Pierre
Streit, historien suisse, dont plusieurs ouvrages ont déjà fait l’objet d’une
recension sur ce blog ici et ici avait publié chez Infolio en 2006 une Histoire militaire suisse. Ce petit
volume de 128 pages proposait une initiation à l’histoire militaire helvétique.
Cet opus avait l’immense avantage de proposer au profane de se familiariser
avec un sujet méconnu, y compris et surtout en Suisse même. Une nouvelle
version de l’ouvrage, Histoire militaire
suisse, des origines à nos jours, vient de sortir dans la collection
microméga des éditions Infolio.
Avec 260
pages, cette nouvelle mouture est très enrichie et permet une présentation
considérablement plus détaillée du sujet. La préface de l’ouvrage est signée
par le colonel EMG Christian Bühlmann, qui rappelle la nécessité d’étudier
l’histoire miliaire et est suivie par une introduction de l’auteur. Dans cette
dernière, Pierre Streit revient sur l’évolution de cette branche de l’histoire,
passée de la simple « histoire-bataille », très souvent porteuse
d’une connotation patriotique, à une pratique beaucoup plus inclusive et
pluridisciplinaire. L’auteur présente aussi l’ambition de son ouvrage, qui
consiste à mettre en évidence les ruptures, les paradoxes et aussi les
continuités d’une histoire quasi-millénaire et ce dans un cadre défini par
trois concepts structurants essentiels et spécifiques ; la géographie, la
neutralité et la milice.
Ces
éléments sont détaillés dans les trois premiers chapitres du livre. L’ouvrage
adopte ensuite une approche chronologique, chaque chapitre correspondant à une
date ou à une période-clé de l’histoire du pays, commençant par le chapitre IV qui
prend pour point de départ le Neandertal et se termine avec les chapitres XI,
XII et XIII, qui couvrent l’après-guerre froide. L’ensemble des événements
considérés comme déterminants dans l’histoire militaire du pays comme le pacte
de 1291 et la bataille de Marignan sont présentés, et surtout, contextualisés.
En effet, l’objet du livre ne consiste pas à décrire de manière exhaustive les épisodes
en question mais à les situer dans le temps long et d’explorer les dynamiques
sous-jacentes à ceux-ci.
Néanmoins,
et il s’agit l’un des point forts du livre, l’auteur consacre un espace
important à des sujets et des événements restés à l’ombre du récit historique
national. Les écoliers suisses ont durant des générations appris les noms de
Sempach, Morat ou Marignan, mais qui se souvient des guerres de
Villmergen ?
Présentant
le système de milice et ses évolutions à travers le temps, Pierre Streit n’en
cache pas les faiblesses. Il décrit ainsi la longue sclérose rendue quasiment
inévitable par les structures politiques en place au regard des évolutions de
l’art de la guerre intervenant en Europe et qui conduisirent tout droit à
l’écrasante défaite bernoise de 1798. Dans le même temps, une autre structure
essentielle, aujourd’hui disparue, le service étranger, est présentée dans ses
aspects militaires, mais aussi politico-économiques et diplomatiques.

# EXERCICES
**A.** Énumérez les concepts structurants qui servent de cadre à l'ouvrage présenté dans l'extrait.
**B.** D'après l'extrait, combien de pages compte la nouvelle version du livre ?
**C.** Reproduisez sans rien changer le passage de l'extrait qui commence aux mots « Cet opus avait » et s'arrête après « des éditions Infolio. ».
Les lignes ci-dessous n'ont aucun lien avec l'extrait.

# DONNÉES FOURNIES

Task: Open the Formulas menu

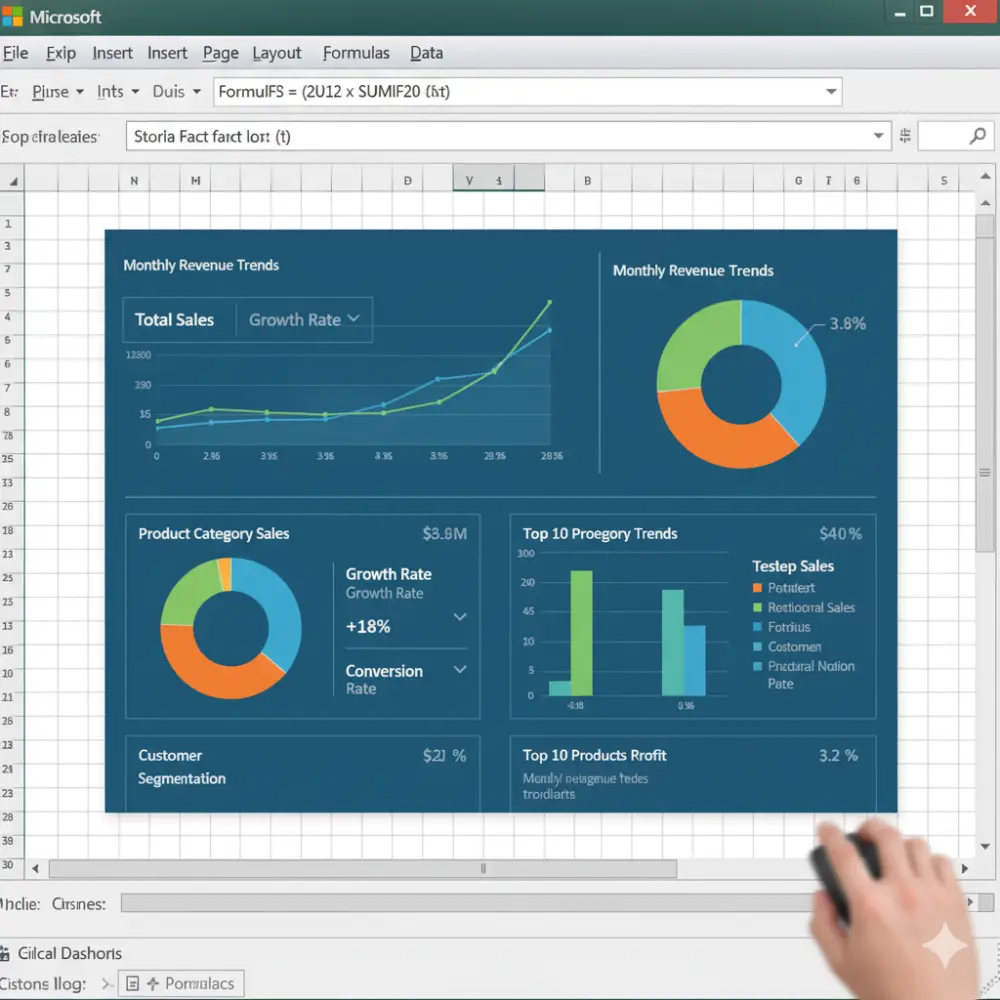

# CORRIGÉ
**A.** La géographie, la neutralité et la milice.

**B.** Elle compte 260 pages.

**C.**
Cet opus avait l’immense avantage de proposer au profane de se familiariser
avec un sujet méconnu, y compris et surtout en Suisse même. Une nouvelle
version de l’ouvrage, Histoire militaire
suisse, des origines à nos jours, vient de sortir dans la collection
microméga des éditions Infolio.